The problems are fairly standard ones from the OR world. These kinds of problems are NP-hard, so determining solutions eventually take exponential time as the problem size increases, but as covered in the lectures, the goal is to push that curve out as far to the right as possible.
- Knapsack – given a set of items with a given value and given weight, select the set of items to place into a weight-limited knapsack which maximizes total value
- Graph Coloring – use as few colors as possible to color a map, such that no countries with a shared border have the same color
- Traveling Salesman – find the shortest distance route which visits each location once
- Facility Location – the are a set of possible factories, which can produce a given number of widgets but cost a certain amount to open (so some factories will likely remain closed). Then there is a set of customers, each with a given widget demand. These customers and factories are located in a 2D space. The goal is to minimize the total cost = set up cost of all open factories + distance for each customer and the factory it is served by.
- Vehicle Routing – a set of vehicles start at a warehouse. Each has a fixed capacity. There is a set of customers at various locations relative to the warehouse. Each has a fixed demand. Vehicle routes must be determined such that every customer is serviced and total vehicle distance traveled is minimized. (Kind of a combo of knapsack and traveling salesman.)
One bad part of this course is that there wasn’t a lot of guidance on actually implementing some of the ideas covered in the lectures. It’s pretty much a free-for-all. I did do as recommended and started out with a simple greedy algorithm to start each assignment. For instance, for knapsack “take greatest value density items first” actually turned out to be a good strategy.
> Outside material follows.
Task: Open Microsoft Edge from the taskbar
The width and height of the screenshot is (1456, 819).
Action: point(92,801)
I was pretty surprised actually that these simple greedy algorithms, for most of the problems, came up with an 70% – 80% solution. (by my estimate; the scoring for the class was a bit tougher than that: 3 points for what I would call a 75% solution, 7 points for a 90% solution, and 10 points for 95%+ solution) But I guess that’s what separates the men from the boys in OR – a decent solution is ok (probably good enough for most purposes) but it isn’t OPTIMAL.
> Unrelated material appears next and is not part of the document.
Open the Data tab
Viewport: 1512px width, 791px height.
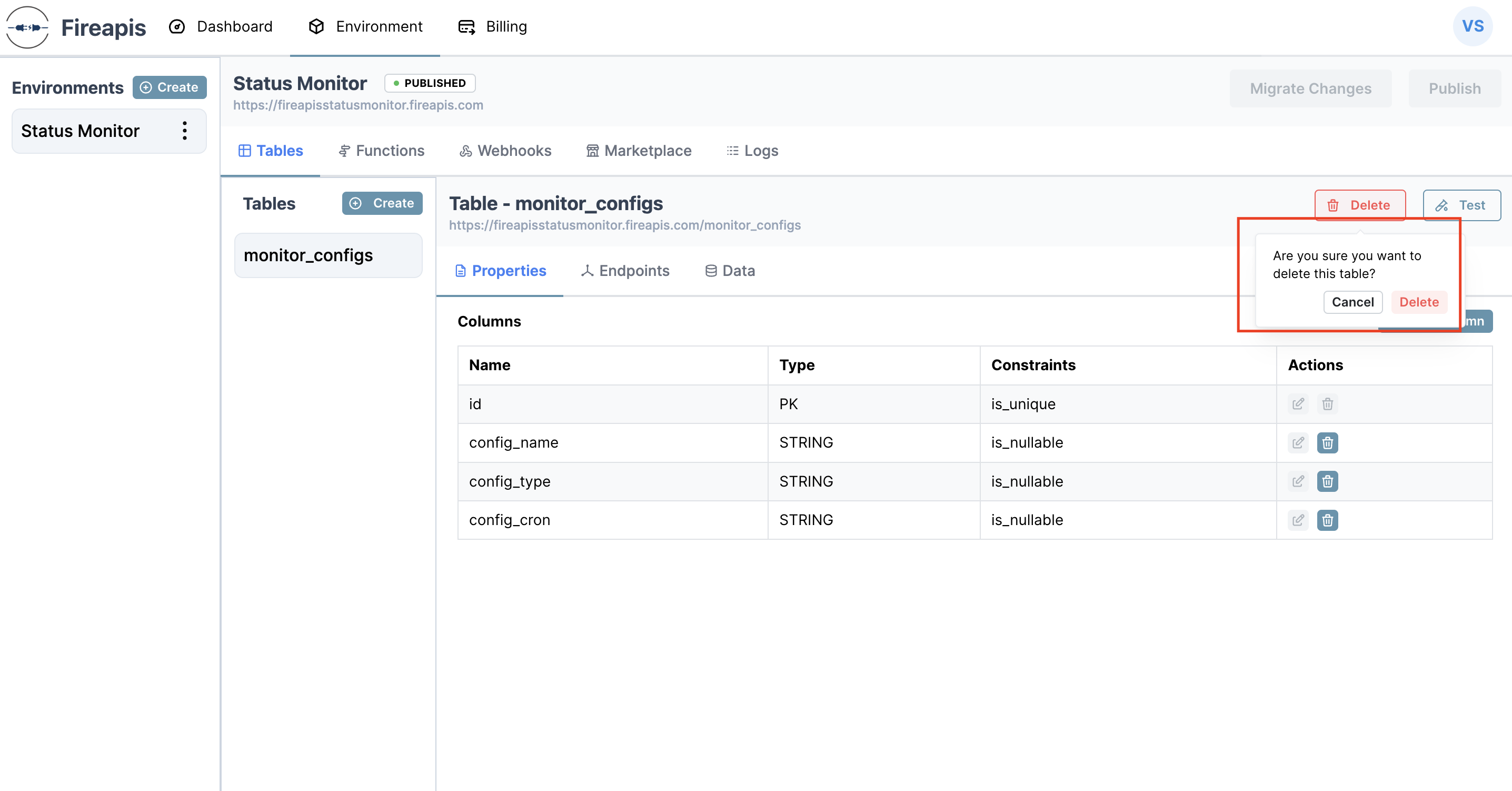(730, 271)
So, after my greedy solution attempts, I elected to integrate Google’s or-tools. I thought Google would be a sure thing, but I wasn’t totally satisfied in the end. All my issues have to do with the subpar documentation. There actually is what appears to be pretty good documentation, but this is an illusion — much of it is incomplete stubs and virtually nothing is specific to the Python wrapper (around a C++ implementation … so I couldn’t easily examine code.)
So I didn’t really have any good direction on how to use the library, except for a large selection of excellent examples, mainly from a guy called hakank, that are included in the or-tools distribution. Actually there are example implementations of several of the assigned problems available; I got decent scores by making these work with the course data formats. But not quite 10 point solutions, and not always 7 point solutions … I blame on lack of tuning, since, again, I did not have much visibility into what the or-tools algorithms were doing.
I was also probably hampered by some Python rustiness, such as forgetting about python’s mutable list behavior. I’m still using Pyscripter and think it is fine (good debugger is the key for me!) but I still haven’t got a great feel on the best Python data structures to use in different situations.
Finally, like I said above, I only focused on constraint programming which was probably not always the correct tool for the job. In the end I got 223 points out of 320; the requirement for a certificate was 224. Yes, I was one point off. (Reminds me of the time I missed 3rd place in the state Academic Decathlon meet by something like 30 points out of 10000 … but that’s another story.) I realize the certificates are kind of meaningless, but having a deadline and a goal gets me motivated and I was pretty bummed to miss out. I really want to continue poking at some of these (and related) problems – pretty interesting stuff.